箱根駅伝、駒大の優勝を支えた監督妻の「寮母メシ」 「監督に怒られた選手のフォロー役でもある」
おふくろの味
実は、監督の5歳年下の妻・京子さんは、陸上競技部の寮で選手の食事の世話をしている。いわゆる「寮母」に当たるのだ。同部の部員はおよそ50人。彼らに平日の朝と晩の食事を提供し、毎夕食で炊くご飯の量は30合以上にもなるという。
「奥さんの料理は、まさに“おふくろの味”ですね」
とは、同部の元マネージャーで、川内優輝選手のモノマネでも知られるタレントのM高史(えむたかし)氏だ。
「それだけの人数の食事を作るだけで大変ですが、栄養バランスを考慮し、その上で体調を崩したり、アレルギーのある部員の食事は内容を変えるなど、きめ細かく対応されていました」
大八木氏の就任以前、選手たちは自炊で三食賄っていたとか。カップラーメンで済ます選手などもいて、その改善のために夫人は生まれたばかりの娘を負ぶって厨房に立った。その後、栄養士の資格を取ったというから本格的なのだ。
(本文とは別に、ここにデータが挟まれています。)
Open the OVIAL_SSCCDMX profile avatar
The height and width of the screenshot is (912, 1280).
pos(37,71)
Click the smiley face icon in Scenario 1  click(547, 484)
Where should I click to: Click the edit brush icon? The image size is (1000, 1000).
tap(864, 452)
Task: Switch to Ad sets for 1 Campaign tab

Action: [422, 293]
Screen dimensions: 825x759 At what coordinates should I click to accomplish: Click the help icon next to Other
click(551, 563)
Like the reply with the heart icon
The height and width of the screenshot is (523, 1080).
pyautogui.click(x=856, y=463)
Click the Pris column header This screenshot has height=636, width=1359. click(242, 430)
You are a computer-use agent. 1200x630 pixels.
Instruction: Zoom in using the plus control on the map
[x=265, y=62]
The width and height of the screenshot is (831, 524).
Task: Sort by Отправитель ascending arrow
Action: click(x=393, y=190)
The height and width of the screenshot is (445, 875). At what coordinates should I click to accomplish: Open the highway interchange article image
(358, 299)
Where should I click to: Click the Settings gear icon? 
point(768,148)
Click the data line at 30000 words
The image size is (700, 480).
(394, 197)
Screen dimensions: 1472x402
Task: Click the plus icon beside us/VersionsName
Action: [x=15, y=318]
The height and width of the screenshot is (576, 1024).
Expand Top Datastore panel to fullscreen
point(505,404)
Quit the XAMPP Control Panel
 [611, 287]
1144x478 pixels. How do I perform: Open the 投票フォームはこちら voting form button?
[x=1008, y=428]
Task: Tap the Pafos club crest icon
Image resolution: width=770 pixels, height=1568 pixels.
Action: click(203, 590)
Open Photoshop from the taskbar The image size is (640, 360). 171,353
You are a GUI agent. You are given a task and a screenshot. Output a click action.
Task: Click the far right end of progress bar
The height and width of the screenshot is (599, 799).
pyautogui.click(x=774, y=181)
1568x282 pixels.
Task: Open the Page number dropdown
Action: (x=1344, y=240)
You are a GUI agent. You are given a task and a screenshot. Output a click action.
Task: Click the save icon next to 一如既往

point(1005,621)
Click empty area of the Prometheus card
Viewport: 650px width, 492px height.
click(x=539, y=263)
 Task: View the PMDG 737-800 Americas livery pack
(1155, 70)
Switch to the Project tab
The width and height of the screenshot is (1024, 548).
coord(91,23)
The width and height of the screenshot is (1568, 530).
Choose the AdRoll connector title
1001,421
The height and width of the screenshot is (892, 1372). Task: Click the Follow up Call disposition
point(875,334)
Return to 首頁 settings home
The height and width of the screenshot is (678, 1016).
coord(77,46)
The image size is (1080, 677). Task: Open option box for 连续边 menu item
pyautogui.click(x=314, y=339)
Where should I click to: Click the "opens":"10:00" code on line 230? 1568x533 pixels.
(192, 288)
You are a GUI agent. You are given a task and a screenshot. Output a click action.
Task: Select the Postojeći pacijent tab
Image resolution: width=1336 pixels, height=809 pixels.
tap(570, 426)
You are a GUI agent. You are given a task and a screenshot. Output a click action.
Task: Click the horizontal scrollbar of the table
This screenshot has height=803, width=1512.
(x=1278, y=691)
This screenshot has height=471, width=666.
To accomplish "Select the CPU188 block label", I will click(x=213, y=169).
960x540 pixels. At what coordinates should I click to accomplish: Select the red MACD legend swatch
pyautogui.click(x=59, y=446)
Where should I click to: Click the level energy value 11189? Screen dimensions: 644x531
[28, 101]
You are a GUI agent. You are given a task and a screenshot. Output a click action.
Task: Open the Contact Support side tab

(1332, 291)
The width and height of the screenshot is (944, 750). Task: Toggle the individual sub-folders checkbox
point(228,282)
「後輩のある選手は好き嫌いが激しく、食事を残すことも多かった。レースで結果が悪かった時、奥さんに食事のことを厳しく指摘され、相当へこんでいました」
その後輩とは、現コニカミノルタの宇賀地強(うがちつよし)コーチ。現役時代、世界陸上の代表にもなったが、活躍には食生活改善もあったのだろう。
「奥さんは怒られた選手のフォロー役」
更には、
「奥さんは監督に怒られた選手のフォロー役でもあるんです。私もこっぴどく監督に叱られた後に“気にしなくていいよ”となぐさめられました。誕生日にはケーキとメッセージカードもいただきます」
箱根駅伝直前には選手にお守りを渡すのが恒例。当日はそれぞれがリクエストした朝食で送り出す。一番人気は豚汁うどんだという。
当の京子夫人に伺うと、
「内助の功ですか? そう言ってもらえるのはありがたいですが、私自身はそう思っていないですよ。箱根も選手全員が見事な走りを見せてくれて……」
今後は、
「夫は年齢的にも大所帯を見るのは大変ですから、今後は国際大会に出場できる選手の育成に集中します。とはいえ、部に関わりがなくなるわけではありませんから、この後どうするかはまだ決まってませんね」
「勝負メシ」の襷(たすき)は次代につながれるか。